BRANO DEL DOCUMENTO
*-*-*

CATALOGO DELLE OPERE
11.
Giovanni de Fondulis
(Crema, 1435 ca. – Padova, ante 1491)
Madonna col Bambino in trono
terracotta, 56×116×46 cm
circa 1474
Pozzonovo, chiesa della Natività di Maria
Il primo momento in cui è possibile rintracciare
presso la parrocchiale di Pozzonovo questa scultura, una Madonna col Bambino in trono affiancato
da due impacciati putti, è il 13 maggio 1643, allorché il prevosto Giovanni Antonio Paselli, nel
rendere conto alla Curia Vescovile di Padova del
proprio operato, dello stato della parrocchia e dei
beni da essa posseduti, cita tra questi una «Madona di relievo del Rosario coronata di corona
d’argento con il Putin in braço coronato d’argento
con perusini d’oro al collo, et con velo dorato in
testa» (ASDPd, Visitationes, XXIV, 183). Per nostra sfortuna, non mostrano la stessa diligenza i redattori delle visite pastorali anteriori (e posteriori,
anche) che si concentrano anzitutto su questioni
di ordinaria amministrazione e nell’inventariare
oggetti liturgici d’uso più spicciolo. Si possono comunque inseguire alcuni riferimenti indiretti attraverso le voci del dovizioso corredo di veli, monili e diademi della scultura, via via arricchitosi nel
tempo, e incontrare «tre vesti per la Madonna»
registrate circa sessant’anni prima, nell’agosto del
1585 (ASDPd, Inventariorum, XIV, Pozzonovo);
sempre su questa pista, ma stavolta prestando attenzione alle dedicazioni degli altari e avanzando
solo delle ipotesi, si compie un ultimo per quanto
brevissimo passo indietro fino al 1582, quando,
nel primitivo edificio, a «banda sinistra dell’altare
maggiore» ne è attestato uno intitolato appunto
alla Madonna del Rosario (ASDPd, Visitationes,
X, 150); posizione, questa, conservata dall’altare
che attualmente ospita la scultura, nonostante i
rifacimenti sette e ottocenteschi dell’edificio. Oltre a queste poche notizie, assai distanti nel tempo
dal secolo cui essa evidentemente appartiene, non
sono stati scovati ulteriori indizi che possano ve-
rificare il suo insistere sull’altare maggiore in un
momento imprecisato del XVI secolo (cfr. Ericani, in Pisanello. I luoghi del gotico internazionale
1996, p. 222).

*-*-*

COMPITI DA SVOLGERE
- A) Secondo la scheda sulla Madonna col Bambino in trono, quali sono le misure della scultura in terracotta?
- B) Riproduci le voci dalla riga che contiene "Image resolution: width=633" fino alla fine delle voci, estremi compresi. Lascia fuori le immagini.

[Righe del dataset]
*-*-*

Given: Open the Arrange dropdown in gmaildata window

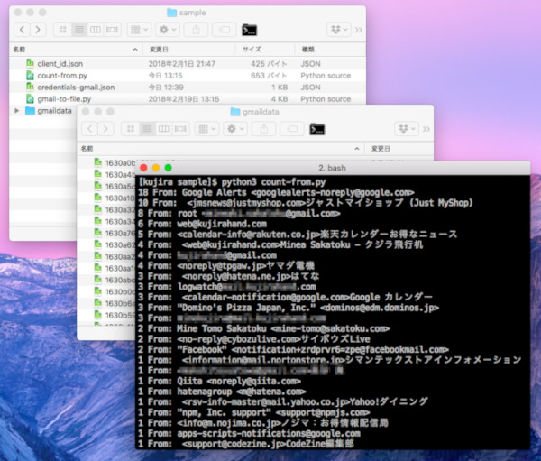Looking at the screenshot, I should click(x=206, y=129).
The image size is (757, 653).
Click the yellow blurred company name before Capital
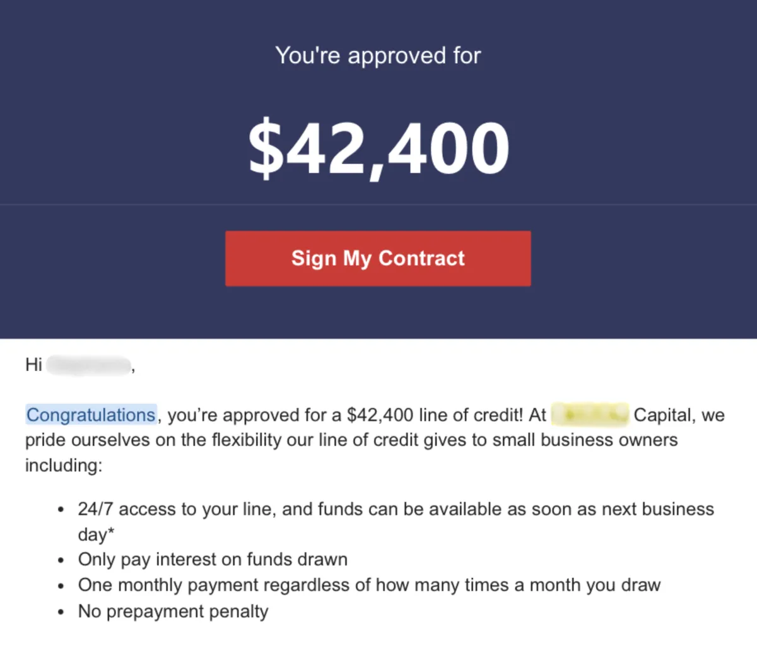[x=590, y=415]
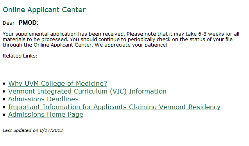
Task: Click the bullet beside Admissions Home Page
Action: click(4, 115)
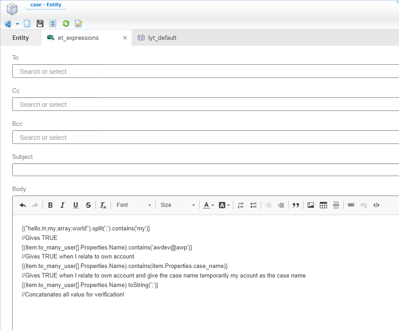Click the Save icon in top toolbar
This screenshot has width=399, height=330.
point(40,24)
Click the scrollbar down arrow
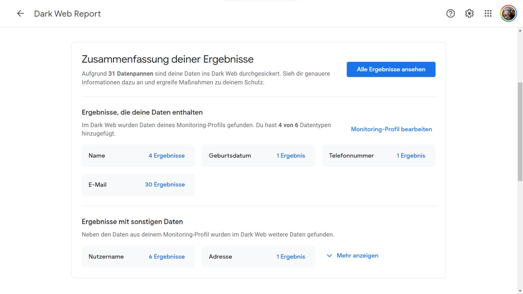The height and width of the screenshot is (294, 523). click(520, 291)
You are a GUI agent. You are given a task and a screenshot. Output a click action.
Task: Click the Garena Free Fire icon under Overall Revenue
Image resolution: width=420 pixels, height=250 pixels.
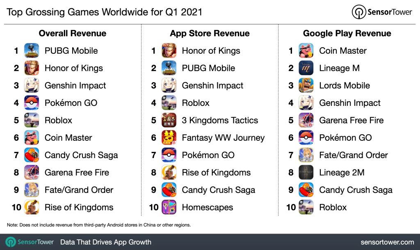(32, 172)
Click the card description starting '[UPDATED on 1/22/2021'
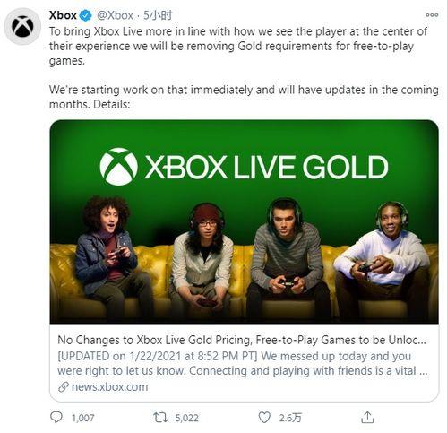 [x=242, y=363]
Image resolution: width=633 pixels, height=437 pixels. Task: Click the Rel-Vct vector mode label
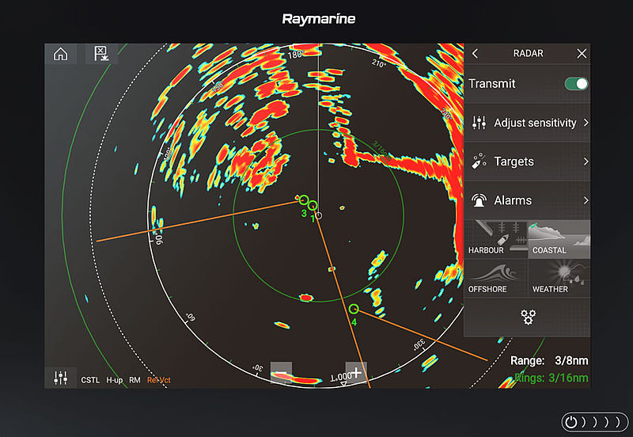158,381
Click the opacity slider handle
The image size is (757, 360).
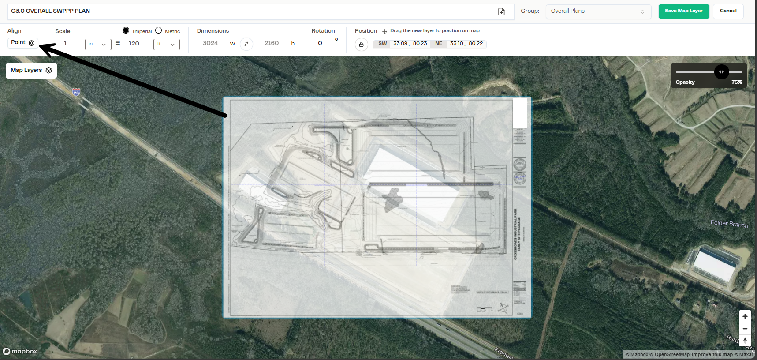click(x=721, y=72)
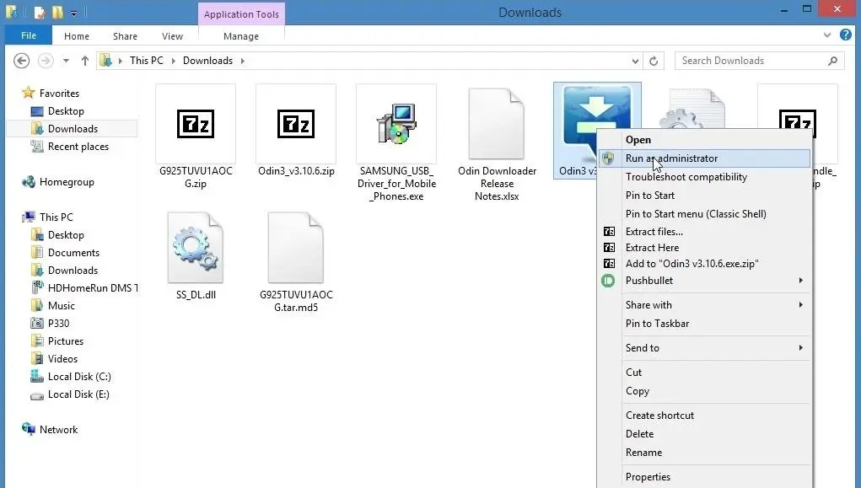Open the View ribbon tab
The width and height of the screenshot is (861, 488).
[172, 36]
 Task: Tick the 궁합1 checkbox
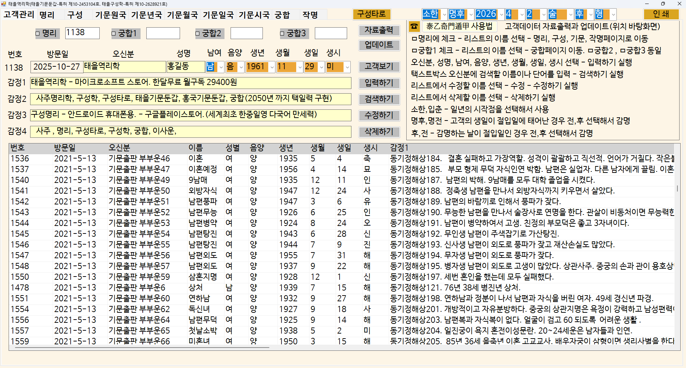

*-*-*

ELENCO SOLUZIONI
- A) 56×116×46 cm.

- B)
Image resolution: width=633 pixels, height=437 pixels. Task: Click the Rel-Vct vector mode label
158,381
Click the opacity slider handle
The image size is (757, 360).
click(x=721, y=72)
Open the View ribbon tab
The width and height of the screenshot is (861, 488).
[172, 36]
 Task: Tick the 궁합1 checkbox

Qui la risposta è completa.